**Exercise directions:** Repeat the data precisely as given.

**Data shown:**
•••

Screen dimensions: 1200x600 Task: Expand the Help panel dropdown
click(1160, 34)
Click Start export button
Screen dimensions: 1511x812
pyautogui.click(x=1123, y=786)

•••

**Exercise output:**
Screen dimensions: 1200x600 Task: Expand the Help panel dropdown
click(1160, 34)
Click Start export button
Screen dimensions: 1511x812
pyautogui.click(x=1123, y=786)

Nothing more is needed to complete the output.